Il problema è che le parole non sono dotate di coscienza. Non si rendono, cioè, conto del fatto di essere manipolate e, quindi, non oppongono resistenza alla loro snaturalizzazione. Noi esseri umani, invece, una coscienza l’abbiamo. E, dunque, potremmo – anzi, dovremmo! – opporre resistenza all’inquinamento delle parole ma non lo facciamo. A mio avviso, per cinque ragioni su tutte.
1. Non ci rendiamo conto di quello che accade. I manipolatori di parole sono molto più scaltri e preparati di noi. Essi non cambiano l’aspetto (la forma) delle parole ma ne alterano, profondamente e irrimediabilmente, la sostanza. Il nostro vino preferito ha sempre lo stesso nome, è nella bottiglia che conosciamo ed è sempre rosso. Peccato, però, che non sia più vino.
2. Non ci rendiamo conto di cosa significhi inquinare le parole e quali danni tale inquinamento produca alle nostre conoscenze, alle nostre scelte, alle nostre azioni e, quindi, alla realtà nella quale viviamo. “Le conoscenze – scrive Lorusso – formano, in questo senso modellano, l’esperienza stessa: articolandone fasi, cause, elementi, ci fanno sentire e vedere in modo diverso”. Scusate se è poco.
3. L’inquinamento linguistico favorisce noi o il gruppo/categoria (etnico, sociale, professionale…) al quale apparteniamo, e noi lo sosteniamo, divenendone complici, per goderne i benefici.
4. Siamo omertosi. L’omertà non è solo tacere: è anche non voler chiamare le cose con il loro nome. Siamo consapevoli della manipolazione ma non la denunciamo perché farlo potrebbe danneggiarci personalmente o metterci in conflitto con il gruppo/categoria cui apparteniamo, per non perdere i privilegi, piccoli o grandi che siano, che ne derivano. Così la manipolazione diventa normalità e cresce come un tumore silenzioso (“Silence like a cancer grows”, cantavano Simon & Garfunkel) che finisce col contaminare tutto il discorso pubblico.

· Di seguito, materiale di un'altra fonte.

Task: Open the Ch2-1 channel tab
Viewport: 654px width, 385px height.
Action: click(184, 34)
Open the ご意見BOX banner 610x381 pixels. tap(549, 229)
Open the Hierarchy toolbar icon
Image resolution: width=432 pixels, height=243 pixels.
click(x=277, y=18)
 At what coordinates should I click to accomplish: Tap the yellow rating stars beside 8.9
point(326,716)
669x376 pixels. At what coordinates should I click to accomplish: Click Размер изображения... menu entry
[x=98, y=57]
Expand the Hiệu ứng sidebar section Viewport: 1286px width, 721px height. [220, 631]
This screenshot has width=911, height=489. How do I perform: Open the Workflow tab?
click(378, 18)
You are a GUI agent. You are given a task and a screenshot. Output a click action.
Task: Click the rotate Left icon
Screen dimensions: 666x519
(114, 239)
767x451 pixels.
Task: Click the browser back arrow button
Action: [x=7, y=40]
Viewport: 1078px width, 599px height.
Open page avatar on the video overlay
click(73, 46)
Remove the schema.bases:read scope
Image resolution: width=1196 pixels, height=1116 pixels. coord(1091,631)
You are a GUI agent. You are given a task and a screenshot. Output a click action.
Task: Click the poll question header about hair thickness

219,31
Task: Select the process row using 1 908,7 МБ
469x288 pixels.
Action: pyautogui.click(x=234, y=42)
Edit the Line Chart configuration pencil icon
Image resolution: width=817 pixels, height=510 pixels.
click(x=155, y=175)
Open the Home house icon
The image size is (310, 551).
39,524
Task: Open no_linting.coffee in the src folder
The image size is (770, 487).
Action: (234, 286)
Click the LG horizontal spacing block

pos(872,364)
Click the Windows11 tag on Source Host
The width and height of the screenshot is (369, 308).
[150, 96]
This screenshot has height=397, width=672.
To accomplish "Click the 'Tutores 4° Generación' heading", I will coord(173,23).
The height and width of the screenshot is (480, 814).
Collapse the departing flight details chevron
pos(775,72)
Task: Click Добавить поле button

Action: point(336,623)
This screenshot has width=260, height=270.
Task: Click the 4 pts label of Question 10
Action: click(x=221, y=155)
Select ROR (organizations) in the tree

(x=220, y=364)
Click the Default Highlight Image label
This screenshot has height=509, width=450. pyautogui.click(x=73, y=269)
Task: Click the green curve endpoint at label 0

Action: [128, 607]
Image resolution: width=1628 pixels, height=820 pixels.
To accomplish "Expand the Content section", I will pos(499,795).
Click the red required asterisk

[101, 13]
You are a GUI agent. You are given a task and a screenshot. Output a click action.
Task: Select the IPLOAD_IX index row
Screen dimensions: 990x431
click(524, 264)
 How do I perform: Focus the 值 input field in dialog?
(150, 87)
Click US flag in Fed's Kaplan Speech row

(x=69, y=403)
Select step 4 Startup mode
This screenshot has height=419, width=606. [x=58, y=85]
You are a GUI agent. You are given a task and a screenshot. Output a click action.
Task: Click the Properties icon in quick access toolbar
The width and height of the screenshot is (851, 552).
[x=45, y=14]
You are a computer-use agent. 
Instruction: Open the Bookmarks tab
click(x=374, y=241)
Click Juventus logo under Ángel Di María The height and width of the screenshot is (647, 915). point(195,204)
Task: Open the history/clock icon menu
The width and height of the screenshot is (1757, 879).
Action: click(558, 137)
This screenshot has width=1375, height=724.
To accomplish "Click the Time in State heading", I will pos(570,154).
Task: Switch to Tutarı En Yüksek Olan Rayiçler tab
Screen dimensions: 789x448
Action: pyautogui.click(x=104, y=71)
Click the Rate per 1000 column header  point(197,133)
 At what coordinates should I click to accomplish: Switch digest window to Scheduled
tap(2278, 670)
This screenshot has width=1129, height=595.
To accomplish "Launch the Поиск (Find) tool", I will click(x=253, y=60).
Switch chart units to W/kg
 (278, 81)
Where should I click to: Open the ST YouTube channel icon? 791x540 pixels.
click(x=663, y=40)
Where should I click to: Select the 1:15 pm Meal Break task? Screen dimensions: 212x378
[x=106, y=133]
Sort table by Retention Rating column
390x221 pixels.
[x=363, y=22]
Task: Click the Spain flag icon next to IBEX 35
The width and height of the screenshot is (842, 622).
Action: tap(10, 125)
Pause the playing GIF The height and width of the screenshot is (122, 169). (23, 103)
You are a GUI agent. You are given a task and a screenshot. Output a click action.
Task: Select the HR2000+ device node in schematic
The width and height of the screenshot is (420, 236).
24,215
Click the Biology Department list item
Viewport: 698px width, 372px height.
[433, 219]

5. Siamo indifferenti: la categoria peggiore. Ci giriamo dall’altra parte. Non sappiamo – o, peggio, fingiamo di non sapere – e consegniamo le parole (e, dunque, la nostra anima) ai manipolatori. «L’indifferenza – scriveva uno tra gli interpreti più acuti e rigorosi della modernità, che vedeva nel linguaggio il luogo stesso del potere e delle trasformazioni sociali – è abulia, è parassitismo, è vigliaccheria, non è vita. […] È il peso morto della storia. […] La materia bruta che strozza l’intelligenza».
Purtroppo per tutti noi – coscienti, incoscienti, in buona o in cattiva fede – la parola sostenibilità, essendo tra le più importanti, è anche una di quelle che, negli ultimi decenni, è stata più brutalizzata.